– Sam Raimi, through his Ghost House Pictures production company, will produce the horror film “Refuge” for Mandate Pictures, about a remote town being terrorised by a Yeti. British writer Tom De Ville has written the script, and music video helmer Corin Hardy, who has worked for the likes of Keane and The Prodigy, and whose video for The Horrors can be seen below, will direct. Unusually, a short film with the same premise will be made first, so that Hardy can ‘refine his vision.’

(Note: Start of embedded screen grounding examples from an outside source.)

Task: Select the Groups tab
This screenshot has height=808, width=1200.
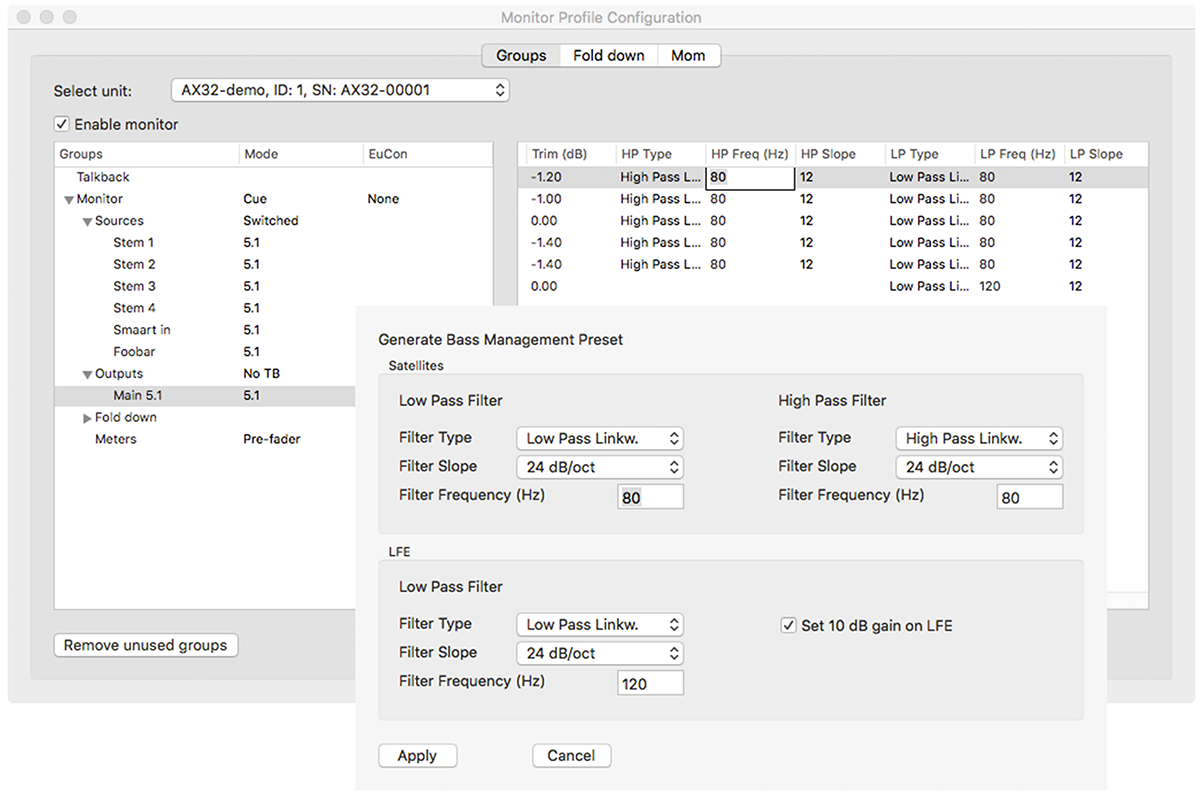Action: coord(521,56)
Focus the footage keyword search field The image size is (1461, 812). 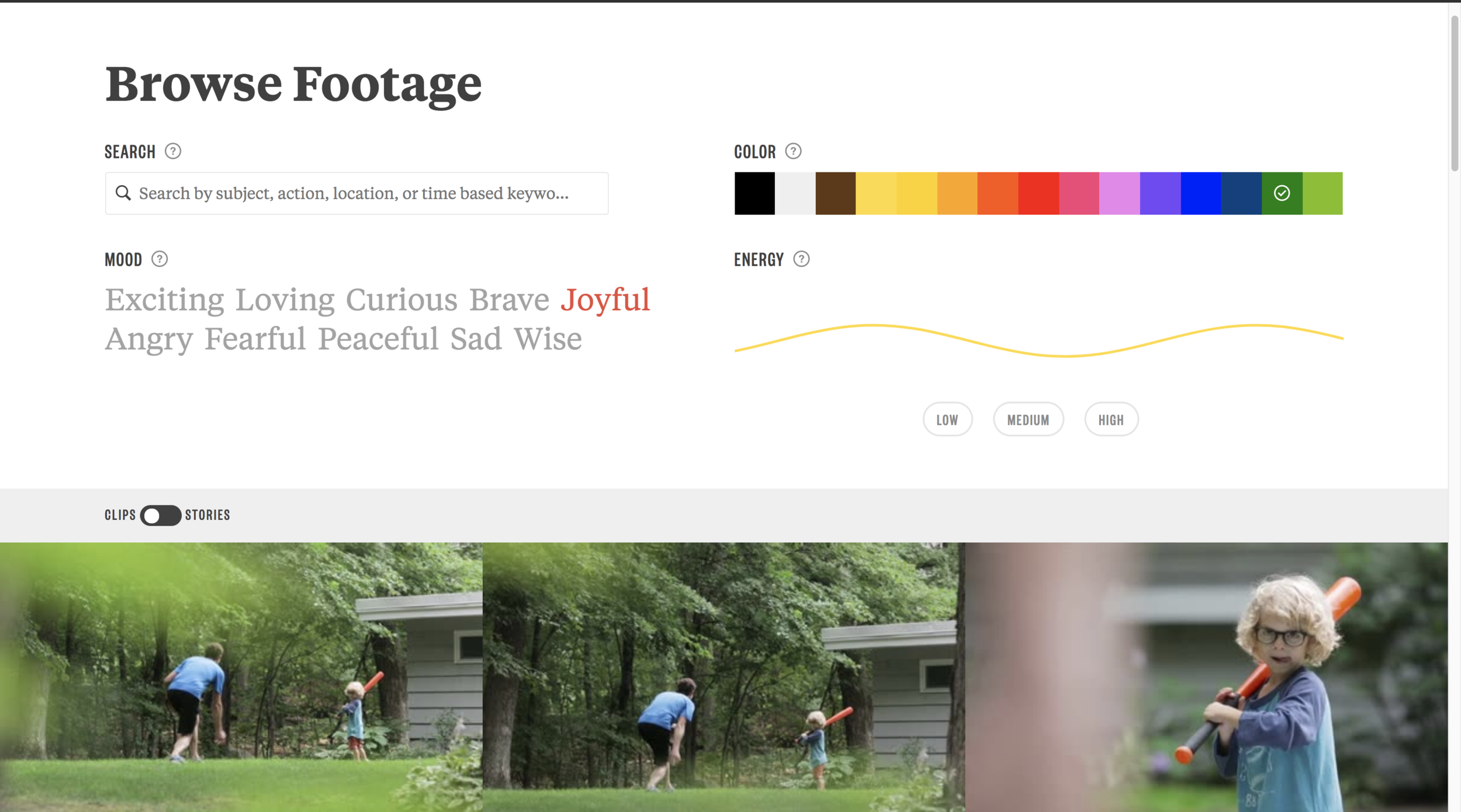pyautogui.click(x=362, y=193)

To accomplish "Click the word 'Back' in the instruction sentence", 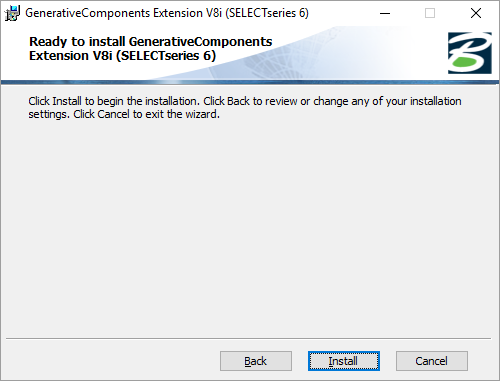I will coord(238,101).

– Platinum Studios, the comic company who provided the material for the upcoming likes of “Cowboys & Aliens” and “Atlantis Rising,” are developing another title, “Mal Chance”, with producer Tony Krantz, whose credits paradoxically include “Mullholland Drive” and “24.” The comic centres on Lola, a member of a clan of assassins who tries to bring down a powerful gangster with the help of an FBI agent. Which doesn’t sound at all generic… Scott Murphy, writer of the “Star Wars: The Clone Wars” animated series, will adapt.
– We’ve seen anthropomorphic fish, cars and toys in the last few years, so it was only a matter of time before the plants got involved. Now, Chris Wedge, director of the original “Ice Age” and “Robots,” will adapt William Joyce’s children book “The Leaf Men and the Brave Good Bugs” for Fox Animation, with the simplified title “Leaf Men.” The project was originally set up at Fox, who put it in turnaround, and Wedge came close to setting the project up at Pixar before the original studio snatched it back. Frankly, we find Wedge’s films fairly soulless, so we’d rather not have him besmirching the good name of Pixar… The story, which sounds remarkably like “A Bug’s Life,” is about a group of insects battling an evil spider queen, who enlist the help of the mythical leaf men of the title. Incidentally, did you know “Ice Age: Dawn of the Dinosaurs” is now the third-biggest grossing film overseas of all time? Madness.
– Slash Film was briefly reporting that Philip Seymour Hoffman was rumored to be joining the cast of “Let Me In,” “Cloverfield” director Matt Reeves’ remake of “Let The Right One In,” but this has been denied by a representative of Overture Films. It’s a shame, as Hoffman makes everything he’s in slightly better – even something like “Along Came Polly” is worth seeing purely for the actor’s Olympic-level pratfall. Slash Film’s original report also stated that Kodi Smit McPhee (“The Road”) and Chloe Moretz (“(500) Days of Summer”) would play the leads. McPhee’s been rumored for a while, but Moretz is a new name, although we’re not convinced – checking their sources, this seems to come from Moretz’s mother posting that she’d been cast in a new film on IMDB, and then the usual gang of mouthbreathers on the boards deciding that the project was “Let Me In.” There’s likely to be an official announcement later in the week, so we’ll keep you posted. Production Weekly also suggests that the title has been changed to “Fish Head,” which is either a codename, or the worst decision in the history of cinema.